Le sapin en est un exemple. Il est interdit jusqu'au milieu des années 30. Puis réhabilité : en 1937, apparaît le premier " grand sapin du Pays des Soviets ". Cependant, le sapin ne s'appelle plus "sapin de Noël" (roždestvennaja elka), mais "sapin du Nouvel an" (novgodnjaja elka). Les rites de Noël sont repris pour la fête de la Nouvelle année : Ded Moroz (le Père Gel, père Noël russe) apporte des cadeaux ; l'horloge du Kremlin sonne à minuit, alors qu'aucune cloche ne sonne plus ; le 1er janvier est un jour chômé. Grâce au changement de calendrier, une fête religieuse est totalement supprimée : le 25 décembre ne correspond plus à rien, le 1er janvier est le Jour de l'An.

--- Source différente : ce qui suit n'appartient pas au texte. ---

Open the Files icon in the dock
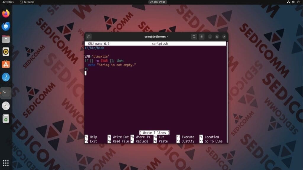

Pourtant, aujourd'hui encore, on fête " le Vieux Nouvel an " le 13 janvier, qui ne correspond pourtant pas à grand-chose dans le calendrier religieux, mais surtout Noël (le 7 janvier) est redevenu une grande fête entièrement et uniquement religieuse ainsi qu'un jour chômé depuis 1991 (décret du président Eltsine). Les traces des décennies soviétiques s’effacent en partie, car le Nouvel an ne va pas sans faire problème pour l’Eglise : il tombe maintenant en plein carême de Noël et reste une grande fête populaire…

LES FETES EN RUSSIE

Pâques et la Chandeleur

Pâques a survécu aux bouleversements de l'Histoire pour être à nouveau la plus célébrée des fêtes religieuses. Pâques est appelée "la Fête entre toutes les fêtes, la Célébration entre toutes les célébrations". C'est la plus importante des fêtes orthodoxes. Les fêtes de Pâques, dont la date est fixée par l'église orthodoxe entre le 22 mars et le 23 avril du calendrier julien, sont précédées du Grand carême (velikij post), lui-même entamé après la semaine de "Maslennica".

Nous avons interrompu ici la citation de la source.